#### [Direction]
List each line of the records that contains the string "width". A line counts only if the letters match in case.

## BEGIN Data provided

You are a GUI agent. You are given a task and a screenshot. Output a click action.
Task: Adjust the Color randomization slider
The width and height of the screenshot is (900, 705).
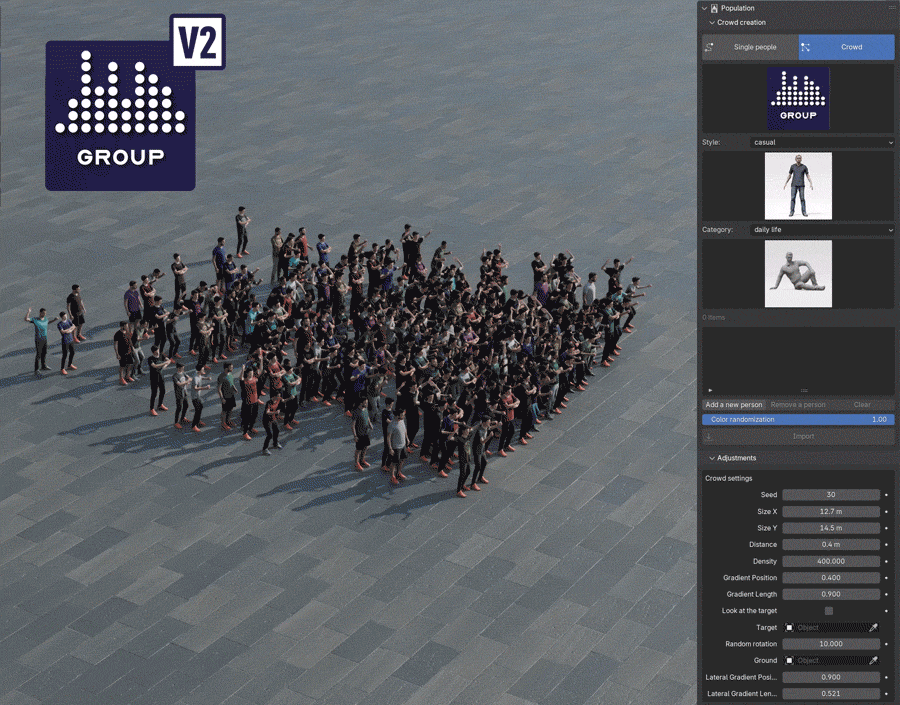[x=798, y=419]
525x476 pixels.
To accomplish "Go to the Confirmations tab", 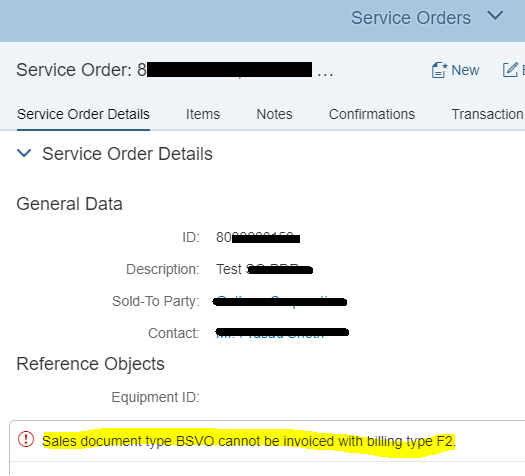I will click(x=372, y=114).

## END Data provided
## BEGIN Data provided

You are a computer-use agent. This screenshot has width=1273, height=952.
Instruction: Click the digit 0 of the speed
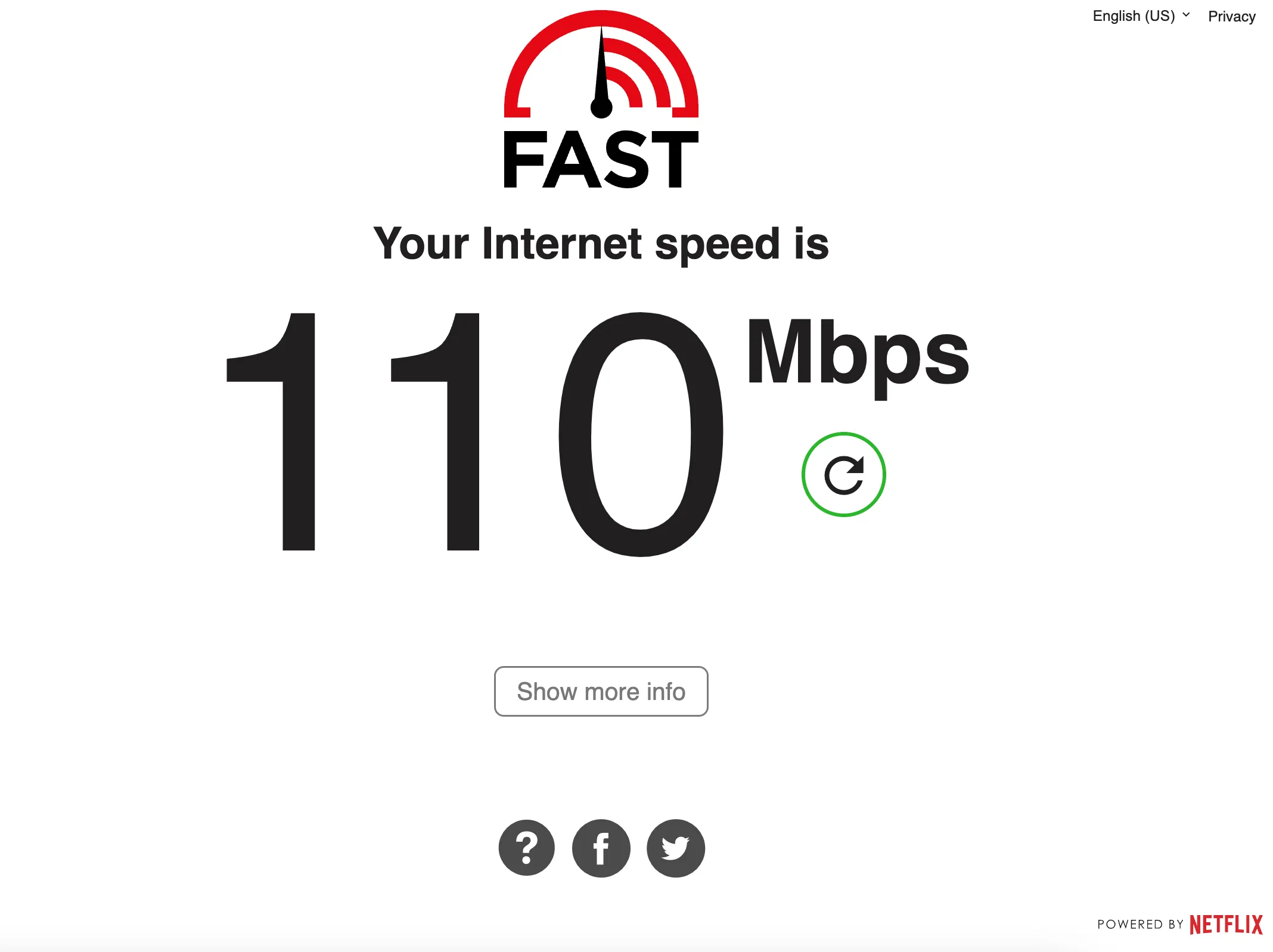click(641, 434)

## END Data provided

#### [Solution to this problem]
The width and height of the screenshot is (900, 705).
You are a computer-use agent. This screenshot has width=1273, height=952.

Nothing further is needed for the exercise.